SES ÇIKARMAYA KORKAN SANATÇILAR VAR

Dünyada, özellikle ABD’de sanatçılar toplumsal olaylara ve projelere çok duyarlı ama Türkiye’de bu iki elin parmağını geçmiyor. Siyasal baskı ya da tehdit sanatçıları setlere mi kilitliyor?

Benim umurumda değil açıkçası. Bana isterlerse bu yüzden iş vermesinler. Çok şükür bunu yapacak lüksüm var. Benim de 5 çocuğum olsa ve onları doyurmam gerekse belki ben de yapamayabilirdim. Ama ben dayanamıyorum, tahammül edemiyorum. Korkan sanatçılar var. Ben DGM’lerde yargılanmaya alıştığım için, biliyorum ne olup biteceğini.

AKADEMiSYENLER ÜZERiNDEN KORKU ORTAMI OLUŞTURULUYOR

Ayşe öğretmen, Beyaz ve akademisyenlerin başına gelenlere ne diyorsunuz?

Ayşe öğretmen sadece çocuklar ölmesin diyordu, ne devleti ne de PKK’yı suçluyor veya övüyordu. Bu bile soruşturma açmaya yeterli görüldü. Bu ürkütücü. Rektörün biri, “Söz konusu devletse akademik özgürlük olmaz” diye buyurmuş. Adının önünde profesörler, doktorlar var ama bu kadar anlamış olayı. Akademisyenler derhal gözaltına alınırken “Kanlarıyla duş alacak” olan Sedat Peker için ancak soruşturma açılıyor. O da üst üste şikayet gelince. Korku ortamı yaratılmak isteniyor.

BERAAT EDEN JİTEM’CİLER NEREDE?

İnsanları dinlediniz, basın açıklamaları yaptınız, çağrılarda bulundunuz. Şu anki Türkiye’de sivil toplumun etkili olabileceğine inanıyor musunuz?

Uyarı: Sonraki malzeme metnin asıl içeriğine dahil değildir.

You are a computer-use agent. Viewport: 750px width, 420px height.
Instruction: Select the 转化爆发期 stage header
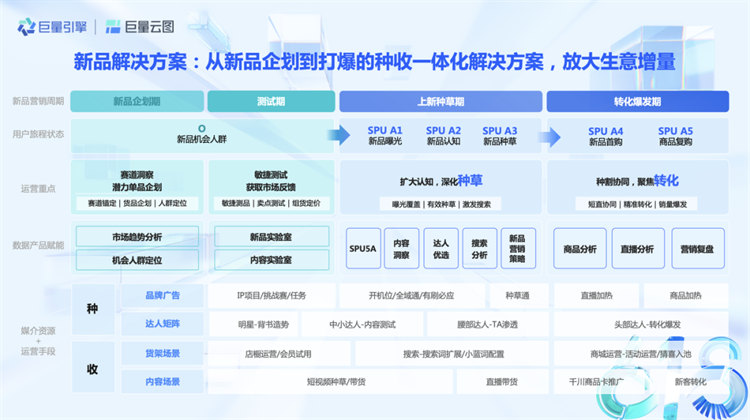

Diyarbakır’dakilerin bize söylediği, gitmemizden memnun oldukları yönündeydi. O kadar büyük bir sessizlik var ki. ‘Biz kimsenin umurunda değiliz’ gibi bir düşünceleri vardı. Gitmemiz hiçbir işe yaramasa da buna yaradı. Bir toplantı yaptık, basın açıklaması yaptık. Bir yürüyüş yaptık. Uzun süreden beri ilk kez gaz yemeden yapılan bir yürüyüş olmuş. Devlet o gün ‘cici çocuk’ rolü oynamaya karar verdi. Sur’un önüne kadar gelebildik. Vali çok şakacı bir adam. Öyle anlatıyor ki, sanki İsviçre’deyiz. Siyah arabaları sorduk. Mesela siyah arabalardaki Jitem mi? “Jitem yok” diyor vali. Jitem’in yok olduğunu biz de biliyoruz, salak değiliz ama Jitemciler beraat etti. Beraat edenler nerede?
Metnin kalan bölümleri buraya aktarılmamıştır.